Last week, the national press picked up a story about New York Democratic congressional candidate Alexandria Ocasio-Cortez banning press from attending a campaign event. Washington Post reporter Seung Min Kim tweeted Ocasio-Cortez was going to have a rough time in Washington D.C. “where reporters roam freely at all hours of the day and night.”
Derek Walters, Chairman of the Board at the National Press Club, remindedOcasio-Cortez “all parts of the first amendment are important.”
But campaign spokesperson Corben Trent explained that press was not allowed to attend in order to “help create a space where community members felt comfortable and open to express themselves without the distraction of cameras and press.”
Ocasio-Cortez tweeted that the event was “designed to protect and invite vulnerable populations to public discourse: immigrants, victims of domestic abuse, and so on.”
The back and forth turned an important conversation into an argument about how to categorize these types of events rather than the role media play in making spaces less safe. It’s the one thing I’d like to touch on today.
Journalism’s role in reproducing power relations and how it fosters distrust
Until recently, news organizations have not been overwhelmingly forced to reckon with how they reproduce existing dominant power relations, the thing that makes spaces less safe.

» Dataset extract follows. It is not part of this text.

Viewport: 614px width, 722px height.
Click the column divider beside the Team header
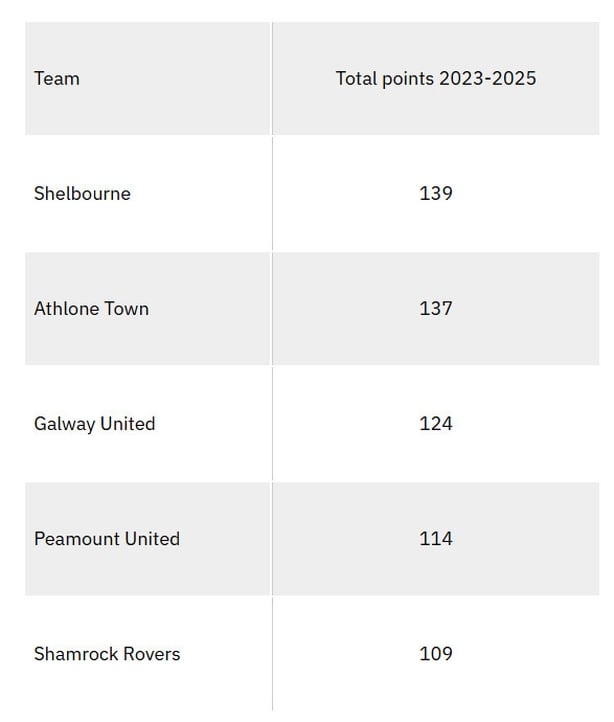[x=272, y=78]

That includes considering the language they use (undocumented immigrant instead of illegal immigrant) or their points of reference (the view from nowhere or white heteronormative male points of view). The standard operating procedure for news organizations was to use people’s lives to produce content without any concern for the people whose lives they were touching.
In Philadelphia, a Tow Center for Digital Journalism report found that distrust of the media stems from that. What news organizations report and how they do it gives them undue and unchecked influence over the communities consuming or being featured in the news.
Here are two excerpts from the report:
On the malicious side of the spectrum, there was also a consensus among Germantown residents that the media often consciously chooses sensationalism over substance. Participants discussed corporate media’s desire to create “clickbait” due to financially-related motives, saying, “At the end of the day, it just all comes down to a dollar.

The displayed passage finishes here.